The ETL process should have built in quality/accuracy checks so that any changes in data and errors resulting from the ETL process are identified automatically.
Step 3 Baseline
Once your ETL process completes, you will have the data necessary to derive the baseline. Baseline here refers to the observed level of utilization, across patients, drugs, doctors. You can analyze the baseline for anomalies as well as use the baseline to gauge future trends to spot new problem areas.
Through this step, you would want to add extra layers of intelligence. E.g. adding ATC classifications or RxNorms to the claims data.
Provided you have sufficient volume of data, you may also wish to split up the data into different years. This will enable you to more clearly observe trends.

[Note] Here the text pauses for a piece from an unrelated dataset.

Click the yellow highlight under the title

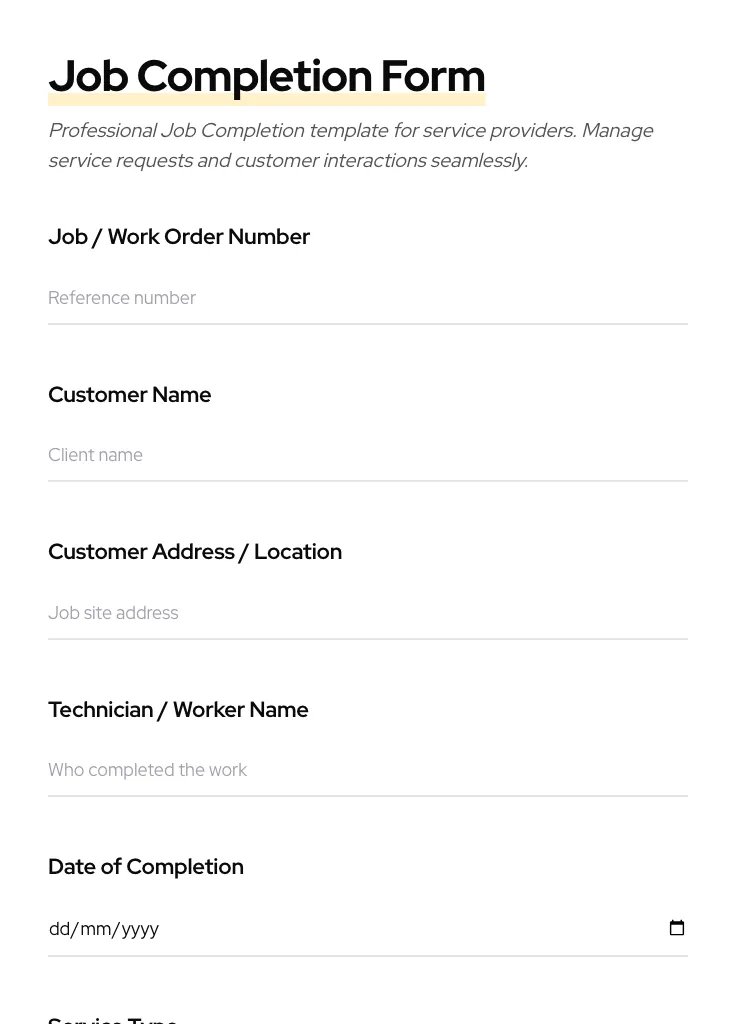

Step 4 Fraud case identification
You will typically be obtaining averages, “cost per patient”, “scripts per patient” and “days supply” per drug, per patient, per doctor. Then divide the observed average per patient by the average across all patients. You can then identify those patients that consume far more than their peer groups. Typically, upper decile/10% is highly indicative of abnormality. Similarly, you can compare across doctors.
This is also where you may wish to use more advanced statistical techniques, such as cluster analysis, to obtain more nuanced expected levels of utilization and thus be better able to find outliers. For example, through clustering analyses, you may identify that patients with diabetes and hypertension living in urban areas consume similar levels of drugs. Thus identifying outliers within that specific cohort of patients would make much more sense than comparing across all patients.

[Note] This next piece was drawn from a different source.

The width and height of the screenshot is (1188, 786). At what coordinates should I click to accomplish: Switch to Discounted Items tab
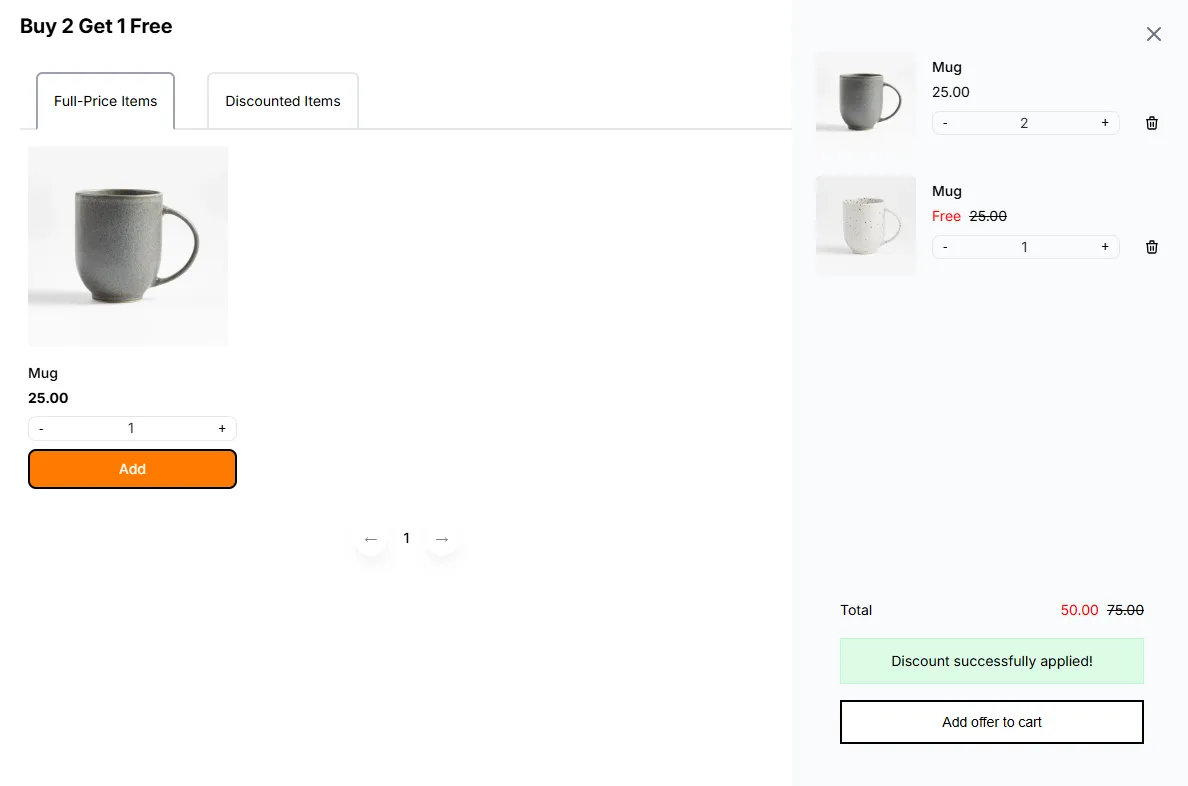tap(283, 101)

You would also want to generate findings in ways that enable non-statisticians understand and use the output. For example, the percentile approach of risk scoring is much easier to understand than estimates of the % probability that a claim is a fraud case. Even better, if you’re able to, through your analytic model, identify the drivers of fraud, then the output will more likely be actionable.
Step 5 Implementation, with manual review
Once you complete the building of your data ETL process and the subsequent analysis, you will want to implement the output in pragmatic ways. This means packaging the output in simple language, to be delivered through means that the end user find easy. These could be simple lists of claims, patients or doctors, to review for fraud. Or it could be a simple pharmacy benefit design change. Whatever the suggestions, ensure the way it is presented meets the needs of the end user.
Where possible, build in manual review to ensure your analytic model is working. Often trying to address 100% of the challenge through analysis will be onerous. Invoke the pareto 80/20 principle. It’s often better to use a combination of analytics and manual review so that you don’t spend a crazy amount of time creating an enormous (error prone) model when some simple human review is sufficient.
Step 6 Refinements – be the “cat”
Always build your model to allow incorporation of refinements, in data input, in model construct or in output generated. It can be challenging building and applying predictive models in practice. You will likely need to update your FWA identification algorithm regularly, as this is a cat and mouse game between fraudsters and your team, in a fast evolving healthcare landscape.
Also be sure to document enough of what you do, in case any FWA identified leads to legal battles.